Maybe you are a closet bowler. Here your love of the lanes and pins and jukebox and camaraderie will flourish. You are loved.

Maybe you are a closet packrat. Here your love of things and hoarding and holding and memories will flourish. We love you.

Maybe you are a closet train buff. Here your love of cabooses and Casey Jones and curves and fills and tunnels will flourish. You are loved.

It takes courage to come out. It takes more than courage. It also takes a village green. The saving space who is God, Jesus Christ, the divine presence. A safe place. So you may come out and be healed, along the happy meadow.
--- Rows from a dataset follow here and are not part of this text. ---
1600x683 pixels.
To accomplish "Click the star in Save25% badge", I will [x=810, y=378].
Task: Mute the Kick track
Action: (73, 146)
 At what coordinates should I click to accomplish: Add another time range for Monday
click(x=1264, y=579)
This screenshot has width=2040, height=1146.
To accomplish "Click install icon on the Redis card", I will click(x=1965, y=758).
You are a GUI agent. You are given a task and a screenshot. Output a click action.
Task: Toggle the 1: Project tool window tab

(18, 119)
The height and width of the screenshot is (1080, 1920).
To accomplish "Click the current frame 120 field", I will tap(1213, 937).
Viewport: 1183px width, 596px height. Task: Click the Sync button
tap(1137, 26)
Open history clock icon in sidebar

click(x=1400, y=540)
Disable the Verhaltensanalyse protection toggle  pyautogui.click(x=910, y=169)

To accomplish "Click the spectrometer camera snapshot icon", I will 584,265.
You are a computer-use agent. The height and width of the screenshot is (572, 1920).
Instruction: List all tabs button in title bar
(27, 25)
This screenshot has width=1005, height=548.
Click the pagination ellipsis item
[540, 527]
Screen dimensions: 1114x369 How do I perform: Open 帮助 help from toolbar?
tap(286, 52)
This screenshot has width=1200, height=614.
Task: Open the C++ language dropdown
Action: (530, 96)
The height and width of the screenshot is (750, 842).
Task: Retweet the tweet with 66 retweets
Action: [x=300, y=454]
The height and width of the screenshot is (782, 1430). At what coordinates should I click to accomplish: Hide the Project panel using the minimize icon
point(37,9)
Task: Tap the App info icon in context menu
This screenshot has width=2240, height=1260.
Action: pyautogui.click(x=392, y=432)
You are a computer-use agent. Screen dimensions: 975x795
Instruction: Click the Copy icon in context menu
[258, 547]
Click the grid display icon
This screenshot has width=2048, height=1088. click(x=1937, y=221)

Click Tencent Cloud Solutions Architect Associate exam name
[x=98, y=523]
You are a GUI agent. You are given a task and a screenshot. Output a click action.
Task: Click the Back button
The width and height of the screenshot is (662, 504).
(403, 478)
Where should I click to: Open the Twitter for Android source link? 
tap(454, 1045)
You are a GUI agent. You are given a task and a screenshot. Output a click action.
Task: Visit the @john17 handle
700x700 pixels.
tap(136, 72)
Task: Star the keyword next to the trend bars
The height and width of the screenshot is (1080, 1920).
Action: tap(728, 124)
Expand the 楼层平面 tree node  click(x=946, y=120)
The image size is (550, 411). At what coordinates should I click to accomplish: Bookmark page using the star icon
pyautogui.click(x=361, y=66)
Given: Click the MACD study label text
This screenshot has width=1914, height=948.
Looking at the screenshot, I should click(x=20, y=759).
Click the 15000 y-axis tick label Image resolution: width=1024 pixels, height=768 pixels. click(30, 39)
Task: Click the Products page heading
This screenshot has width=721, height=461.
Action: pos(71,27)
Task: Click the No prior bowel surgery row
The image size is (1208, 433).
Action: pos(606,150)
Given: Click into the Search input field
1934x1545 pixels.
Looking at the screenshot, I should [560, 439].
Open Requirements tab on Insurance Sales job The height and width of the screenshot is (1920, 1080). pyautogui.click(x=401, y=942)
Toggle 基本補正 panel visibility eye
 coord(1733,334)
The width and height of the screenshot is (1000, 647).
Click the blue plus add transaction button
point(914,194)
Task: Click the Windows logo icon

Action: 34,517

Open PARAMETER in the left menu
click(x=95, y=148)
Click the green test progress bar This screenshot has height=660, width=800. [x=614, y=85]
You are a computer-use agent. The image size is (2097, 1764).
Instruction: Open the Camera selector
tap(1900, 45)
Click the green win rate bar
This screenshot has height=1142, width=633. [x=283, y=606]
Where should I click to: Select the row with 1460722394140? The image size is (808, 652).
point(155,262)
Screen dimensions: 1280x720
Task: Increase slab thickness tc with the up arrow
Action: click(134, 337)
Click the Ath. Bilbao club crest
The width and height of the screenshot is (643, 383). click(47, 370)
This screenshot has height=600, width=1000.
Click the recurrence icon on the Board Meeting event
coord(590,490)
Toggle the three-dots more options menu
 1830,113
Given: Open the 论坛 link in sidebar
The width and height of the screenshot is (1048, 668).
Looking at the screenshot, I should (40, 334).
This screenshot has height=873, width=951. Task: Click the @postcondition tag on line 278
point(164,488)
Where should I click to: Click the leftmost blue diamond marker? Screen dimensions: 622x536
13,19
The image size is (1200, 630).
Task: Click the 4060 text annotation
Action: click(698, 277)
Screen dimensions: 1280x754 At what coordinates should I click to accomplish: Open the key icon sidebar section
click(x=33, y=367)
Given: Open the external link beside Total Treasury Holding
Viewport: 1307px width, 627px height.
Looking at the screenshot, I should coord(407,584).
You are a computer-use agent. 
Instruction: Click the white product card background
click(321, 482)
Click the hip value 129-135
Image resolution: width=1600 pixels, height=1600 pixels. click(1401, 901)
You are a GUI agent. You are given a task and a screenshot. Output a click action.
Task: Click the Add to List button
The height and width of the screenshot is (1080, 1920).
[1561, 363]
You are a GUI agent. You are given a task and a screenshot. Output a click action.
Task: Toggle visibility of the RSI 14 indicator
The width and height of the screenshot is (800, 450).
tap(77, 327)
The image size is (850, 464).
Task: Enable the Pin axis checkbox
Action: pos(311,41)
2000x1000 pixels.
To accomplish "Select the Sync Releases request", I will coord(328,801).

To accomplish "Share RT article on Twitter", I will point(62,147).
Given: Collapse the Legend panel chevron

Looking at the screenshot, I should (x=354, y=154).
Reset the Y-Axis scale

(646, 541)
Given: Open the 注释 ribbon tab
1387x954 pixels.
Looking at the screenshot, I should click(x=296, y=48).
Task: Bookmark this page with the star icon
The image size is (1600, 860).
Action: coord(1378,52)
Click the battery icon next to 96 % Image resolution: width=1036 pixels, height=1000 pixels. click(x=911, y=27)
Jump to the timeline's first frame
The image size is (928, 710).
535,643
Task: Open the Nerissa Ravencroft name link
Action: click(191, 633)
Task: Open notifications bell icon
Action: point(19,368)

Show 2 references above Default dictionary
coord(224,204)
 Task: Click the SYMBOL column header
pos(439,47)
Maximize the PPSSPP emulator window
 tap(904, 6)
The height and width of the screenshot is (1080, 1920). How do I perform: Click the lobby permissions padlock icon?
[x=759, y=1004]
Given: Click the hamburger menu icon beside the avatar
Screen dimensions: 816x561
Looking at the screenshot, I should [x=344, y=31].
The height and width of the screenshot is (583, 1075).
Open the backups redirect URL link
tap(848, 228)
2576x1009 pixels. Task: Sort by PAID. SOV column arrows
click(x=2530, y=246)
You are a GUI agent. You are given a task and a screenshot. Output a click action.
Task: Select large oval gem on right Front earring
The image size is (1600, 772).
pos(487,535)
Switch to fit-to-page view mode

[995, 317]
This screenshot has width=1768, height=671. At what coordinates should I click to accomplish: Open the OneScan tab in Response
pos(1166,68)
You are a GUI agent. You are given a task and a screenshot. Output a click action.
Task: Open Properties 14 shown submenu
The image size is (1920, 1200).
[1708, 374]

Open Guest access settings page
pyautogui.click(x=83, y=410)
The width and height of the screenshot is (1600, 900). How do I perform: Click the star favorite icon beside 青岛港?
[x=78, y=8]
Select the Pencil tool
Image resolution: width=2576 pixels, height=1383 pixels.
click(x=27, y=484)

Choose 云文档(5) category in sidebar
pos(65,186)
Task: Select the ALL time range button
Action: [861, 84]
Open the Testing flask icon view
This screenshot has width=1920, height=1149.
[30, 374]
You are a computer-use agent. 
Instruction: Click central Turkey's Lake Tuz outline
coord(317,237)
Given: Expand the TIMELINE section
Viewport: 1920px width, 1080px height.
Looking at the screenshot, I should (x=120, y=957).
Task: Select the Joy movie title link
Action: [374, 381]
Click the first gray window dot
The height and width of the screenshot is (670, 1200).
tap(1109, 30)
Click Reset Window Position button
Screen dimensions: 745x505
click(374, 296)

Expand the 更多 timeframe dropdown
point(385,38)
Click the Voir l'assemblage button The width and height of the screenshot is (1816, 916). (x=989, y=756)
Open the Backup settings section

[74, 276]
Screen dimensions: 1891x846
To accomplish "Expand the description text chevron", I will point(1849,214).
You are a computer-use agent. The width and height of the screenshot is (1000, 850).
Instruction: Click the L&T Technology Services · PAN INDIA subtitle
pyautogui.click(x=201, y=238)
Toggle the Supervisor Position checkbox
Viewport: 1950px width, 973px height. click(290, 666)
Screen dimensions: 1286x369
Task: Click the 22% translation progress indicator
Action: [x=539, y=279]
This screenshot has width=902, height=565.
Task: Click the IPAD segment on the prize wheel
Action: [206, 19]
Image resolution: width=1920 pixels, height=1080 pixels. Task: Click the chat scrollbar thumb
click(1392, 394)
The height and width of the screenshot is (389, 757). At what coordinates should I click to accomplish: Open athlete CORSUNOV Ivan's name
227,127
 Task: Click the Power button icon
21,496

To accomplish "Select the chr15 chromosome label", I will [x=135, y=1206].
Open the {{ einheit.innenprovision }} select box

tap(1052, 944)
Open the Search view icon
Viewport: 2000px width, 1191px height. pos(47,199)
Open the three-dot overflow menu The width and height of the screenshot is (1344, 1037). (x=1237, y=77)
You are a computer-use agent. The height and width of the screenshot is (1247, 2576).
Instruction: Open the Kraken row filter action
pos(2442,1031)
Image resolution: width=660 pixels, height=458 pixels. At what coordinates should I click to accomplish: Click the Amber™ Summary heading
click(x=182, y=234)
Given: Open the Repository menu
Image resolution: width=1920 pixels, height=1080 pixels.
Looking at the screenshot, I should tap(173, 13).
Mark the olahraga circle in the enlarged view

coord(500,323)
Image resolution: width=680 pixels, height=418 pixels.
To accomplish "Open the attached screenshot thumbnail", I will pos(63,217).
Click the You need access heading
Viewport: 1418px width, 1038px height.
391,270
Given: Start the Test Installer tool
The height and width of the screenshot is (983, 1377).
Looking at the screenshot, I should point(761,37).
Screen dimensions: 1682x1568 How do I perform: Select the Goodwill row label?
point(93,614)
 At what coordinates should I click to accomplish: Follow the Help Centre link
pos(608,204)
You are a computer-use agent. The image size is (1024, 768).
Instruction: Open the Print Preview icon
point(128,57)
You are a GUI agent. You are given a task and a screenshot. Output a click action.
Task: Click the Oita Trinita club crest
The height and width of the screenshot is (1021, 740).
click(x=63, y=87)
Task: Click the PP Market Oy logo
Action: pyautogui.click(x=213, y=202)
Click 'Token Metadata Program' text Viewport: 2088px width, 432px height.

Maybe you are a closet bigot. We will listen and love and you will change. Maybe you are a closet miser. We will listen and love and you will change. You can come out, here, along the commons. We will listen and love and you will change. Maybe you are a closet pessimist, Obadiah redivivus. Name, speak, share your melancholy. We will listen and love and you will change. Maybe you are, down deep, a closet volcano of anger. Do you know why I have fallen in love with this congregation? Because here, if you have the courage to come out, others along the green will listen long enough and love well enough so that you can heal. Over time. Oh yes, maybe you are struggling with your identity, even that profoundest part of personhood, your sexuality, and you are in a closet confusion. Around you are others who will listen and love and walk with you.

I have no idea whether or not it takes a village to raise a child. How would I know? We will address that over lunch. I am sure, though, that it takes a village green to cure a soul, to make the wounded whole. It takes that wide open, lovely, expensive, expansive safe space to cure and heal. Behold God's gracious village green in the community of Monroe!

You ask, now, How will I ever know if I have stepped onto Hill's interminable impenetrable village green? I answer: you will know. Your adult class will be more interested in visitors than in old members, and visitors entering will feel the class meant for them rather than feeling that they have interrupted someone's family holiday dinner. More: You will realize that last week, twice, you opened your living room for coffee and conversation with people you do not know well, including some neighbors who are also members of your church. And more still: your heart will open, steadily, to feel the brush of another's desire, and you will know it is so from the hurt shared. A village green church depends on open space spread out in adult classes, and living rooms and hearts. More open space for our campus ought only to come as a consequence of real open space in groups, in homes, in hearts. Otherwise, we would be trying to solve relational problems with architectural solutions - which seldom works.


Take my hand. Walk along with me for a few last moments. Around us, in the future, open space, wide and good. Splashing fountain. Sunlit walkway. Glassed atrium. An inviting bench, coffee. It is like an indoor village green! Look: there somebody's grandfather kneeling on veteran knees to laugh with somebody else's grandchild, the marriage of 80-year opposites.